Study Reveals Outdoor Air Pollution Cuts Short Human Life Expectancy By 3 Years On Average
Outdoor air pollution is cutting almost three years of life expectancy of humans on average, researchers have found. The global survey finds the average figure to be higher than that caused by smoking tobacco.
The study reveals the life expectancy of more than a year could be received back if the emissions from fossil fuels are cut to zero along with all other controllable air pollution excluding particles from natural wildfires or wind-born dust. Global life expectancy could rise by 20 months and more with that.
“This corroborates that fossil fuel-generated air pollution qualifies as a major global health risk factor by itself,” the authors write.
The study based on the team’s previous research, according to which about 8.8m early deaths a year worldwide, has been confirmed are caused by outdoor air pollution, which is twice the figure from prior estimates. The new work is examining the issue for the whole world and also in detail, considering particular countries and regions.
“The loss of life expectancy from air pollution is much higher than many other risk factors, and even higher than smoking,” said co-author Prof Jos Lelieveld of the Max Planck Institute for Chemistry. “That was quite unexpected, I must say.”
The model of the impact of PM2.5, delicate particulate matter on the body, as well as a model for the effects of ozone, levels of exposure to these pollutants, and population and figures for 2015 mortality that are recently developed, the new study draws with the team’s previous work.
The team calculated the early deaths proportion from this data that could be attributed to outdoor air pollution across six categories in which unspecified non-communicable diseases encompassing conditions such as high blood pressure and diabetes is also included.
Globally the results reveal that outdoor air pollution has been a more significant toll for which life expectancy on average are lost 2.9 years than tobacco smoking (2.2 years lost), HIV/Aids (0.7 years lost), violence (0.3 years lost), and diseases spread by parasites and other vectors (0.6 years lost).
The team adds, should avoidable outdoor air pollution be cut, we could avoid more than 5.5m early deaths globally every year.
However, it varies between regions and countries: in East Asia, such a measure would save 2.4m early deaths a year and regain three out of the 3.9 years of life expectancy lost out of outdoor air pollution while in Africa only 230,000 premature deaths a year, air pollution cut would save just over eight months of the 3.1 years of life expectancy lost. The gains would be even smaller in Australia.
That is down to a variety of factors, the authors note, including Africa’s outdoor air pollution being dominated by wind-blown dust and air pollution policies are stricter in Australia than many other countries.
The premature deaths owing to air pollution generally increased with age, the team found. However, in some regions, including Africa and South Asia, there is also a high number of premature deaths among very young children.
The most significant number of extra deaths caused for any of the six categories was from coronary heart disease, at almost 2.8m a year worldwide, and made up the loss in life expectancy of 28% and more. By contrast, about 2.6m early deaths from outdoor air pollution a year caused by lung cancer, chronic obstructive lung diseases, and lower respiratory infections.

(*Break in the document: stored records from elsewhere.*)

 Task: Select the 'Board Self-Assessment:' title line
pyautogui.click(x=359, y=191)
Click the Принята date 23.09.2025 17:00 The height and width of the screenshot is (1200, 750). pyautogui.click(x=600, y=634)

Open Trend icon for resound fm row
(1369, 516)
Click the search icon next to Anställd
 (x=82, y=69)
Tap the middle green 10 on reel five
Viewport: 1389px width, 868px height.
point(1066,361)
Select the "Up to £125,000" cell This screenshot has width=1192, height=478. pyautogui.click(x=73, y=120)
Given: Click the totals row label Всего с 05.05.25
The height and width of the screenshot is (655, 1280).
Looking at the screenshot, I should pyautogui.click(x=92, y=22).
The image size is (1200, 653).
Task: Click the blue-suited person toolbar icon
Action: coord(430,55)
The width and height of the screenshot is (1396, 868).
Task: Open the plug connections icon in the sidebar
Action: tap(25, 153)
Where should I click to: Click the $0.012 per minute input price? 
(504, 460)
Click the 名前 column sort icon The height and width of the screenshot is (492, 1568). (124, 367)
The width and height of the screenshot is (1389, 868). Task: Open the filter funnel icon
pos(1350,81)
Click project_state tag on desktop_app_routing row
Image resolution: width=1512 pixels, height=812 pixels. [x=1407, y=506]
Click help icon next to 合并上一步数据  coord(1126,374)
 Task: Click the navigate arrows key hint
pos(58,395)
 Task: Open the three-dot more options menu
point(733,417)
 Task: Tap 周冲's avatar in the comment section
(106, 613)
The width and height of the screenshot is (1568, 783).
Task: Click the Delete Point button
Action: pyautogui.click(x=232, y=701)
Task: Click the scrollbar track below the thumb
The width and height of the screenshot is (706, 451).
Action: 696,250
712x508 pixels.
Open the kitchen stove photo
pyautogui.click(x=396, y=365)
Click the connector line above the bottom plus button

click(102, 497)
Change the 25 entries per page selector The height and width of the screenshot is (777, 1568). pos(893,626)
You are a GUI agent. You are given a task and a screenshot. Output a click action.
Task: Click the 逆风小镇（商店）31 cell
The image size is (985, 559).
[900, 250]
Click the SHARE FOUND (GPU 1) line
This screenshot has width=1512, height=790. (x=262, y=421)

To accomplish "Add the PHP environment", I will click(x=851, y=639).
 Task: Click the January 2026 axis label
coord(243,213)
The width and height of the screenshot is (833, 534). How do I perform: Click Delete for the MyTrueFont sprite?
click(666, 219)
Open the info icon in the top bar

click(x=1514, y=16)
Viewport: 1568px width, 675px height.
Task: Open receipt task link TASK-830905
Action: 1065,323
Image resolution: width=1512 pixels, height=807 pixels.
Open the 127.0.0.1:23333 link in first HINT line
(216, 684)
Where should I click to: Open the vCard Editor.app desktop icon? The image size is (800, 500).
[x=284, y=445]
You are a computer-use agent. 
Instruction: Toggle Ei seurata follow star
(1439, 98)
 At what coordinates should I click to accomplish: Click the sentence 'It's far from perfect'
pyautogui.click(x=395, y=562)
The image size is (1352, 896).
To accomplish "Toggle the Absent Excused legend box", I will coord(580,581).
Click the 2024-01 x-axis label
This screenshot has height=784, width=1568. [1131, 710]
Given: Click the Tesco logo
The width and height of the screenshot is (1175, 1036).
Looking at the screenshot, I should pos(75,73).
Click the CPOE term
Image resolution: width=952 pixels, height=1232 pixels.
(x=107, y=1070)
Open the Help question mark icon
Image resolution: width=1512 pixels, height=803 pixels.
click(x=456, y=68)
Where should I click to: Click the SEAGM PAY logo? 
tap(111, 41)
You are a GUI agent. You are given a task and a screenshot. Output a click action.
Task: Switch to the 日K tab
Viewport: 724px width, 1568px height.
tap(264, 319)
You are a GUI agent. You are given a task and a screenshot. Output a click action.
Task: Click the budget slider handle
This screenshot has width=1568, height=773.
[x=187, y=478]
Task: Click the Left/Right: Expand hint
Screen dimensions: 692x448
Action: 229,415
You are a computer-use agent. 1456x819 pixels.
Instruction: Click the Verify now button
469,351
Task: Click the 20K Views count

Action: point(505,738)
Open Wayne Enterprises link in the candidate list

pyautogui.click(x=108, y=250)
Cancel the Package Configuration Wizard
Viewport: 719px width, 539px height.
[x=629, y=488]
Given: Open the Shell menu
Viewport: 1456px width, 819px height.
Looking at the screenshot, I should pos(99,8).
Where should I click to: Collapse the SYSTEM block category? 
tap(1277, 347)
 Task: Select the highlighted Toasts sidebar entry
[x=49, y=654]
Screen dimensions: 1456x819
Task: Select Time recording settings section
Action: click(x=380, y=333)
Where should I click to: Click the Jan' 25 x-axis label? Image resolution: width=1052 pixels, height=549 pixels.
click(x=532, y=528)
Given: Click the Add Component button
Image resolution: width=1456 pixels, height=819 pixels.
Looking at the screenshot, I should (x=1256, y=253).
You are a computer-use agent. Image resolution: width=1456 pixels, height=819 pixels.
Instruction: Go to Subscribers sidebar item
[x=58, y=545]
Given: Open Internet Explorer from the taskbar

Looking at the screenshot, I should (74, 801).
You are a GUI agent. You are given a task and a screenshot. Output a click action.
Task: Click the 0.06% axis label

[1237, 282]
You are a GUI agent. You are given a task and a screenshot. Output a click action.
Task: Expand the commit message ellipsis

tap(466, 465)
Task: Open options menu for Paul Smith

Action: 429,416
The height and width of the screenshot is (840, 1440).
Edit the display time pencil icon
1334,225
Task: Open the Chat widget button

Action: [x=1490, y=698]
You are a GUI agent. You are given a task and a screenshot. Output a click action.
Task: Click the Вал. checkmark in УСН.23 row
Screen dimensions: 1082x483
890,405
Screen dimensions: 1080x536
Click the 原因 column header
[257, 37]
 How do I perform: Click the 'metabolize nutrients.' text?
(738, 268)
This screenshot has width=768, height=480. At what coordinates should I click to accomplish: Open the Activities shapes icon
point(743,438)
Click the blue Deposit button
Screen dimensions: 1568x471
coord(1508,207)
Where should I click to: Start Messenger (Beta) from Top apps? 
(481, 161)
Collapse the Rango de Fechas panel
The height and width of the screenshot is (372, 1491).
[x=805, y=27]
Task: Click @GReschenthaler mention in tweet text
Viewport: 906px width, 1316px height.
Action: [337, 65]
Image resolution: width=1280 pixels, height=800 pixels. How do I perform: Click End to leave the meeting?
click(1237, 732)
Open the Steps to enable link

Prof Thomas Münzel, of the University Medical Centre Mainz in Germany and co-author of the study, said this was not surprising. “Even [though] the lung is the primary target of air pollution, causing inflammation and therefore pneumonia, there will be a transmigration of particles into the bloodstream and into blood vessels,” he said, noting that will cause inflammation and, plaque will build up over time in the arteries.
According to Münzel, the findings underscore the significance of including air pollution as a risk factor for cardiovascular disease for such conditions in official guidelines.
However, there are several limitations in the study that looks at only two air pollutants and the chemical makeup of the particulate matter not considered. Among other factors, the team notes that as the models are based on data from a limited number of countries, there may be diseases that should be associated with the air pollution that are not currently included.
Therefore the team says there are large uncertainties in the findings. Nonetheless, Münzel said the study emphasizes the need for governments to act.
“We need lower emission levels – 91% of the [world’s] population breathes polluted air as defined by the [World Health Organization],” he said. “We have incredibly high limits for Europe: those need to be reduced markedly.”
The team notes life expectancy can also improve with the measures, including city planning and management, and with the improvements in healthcare. Münzel added that researching drugs could also mitigate the impacts of air pollution on health.
Prof Kevin McConway, emeritus professor of applied statistics at the Open University, said that due to uncertainty in the figures, it is still not clear whether air pollution is a bigger killer compared to tobacco, but that it certainly rivals it. He added that although smoking a packet of cigarettes per day is very dangerous, people in a higher proportion are inhaling air pollution than smoke from tobacco.
The work is published in the journal Cardiovascular Research.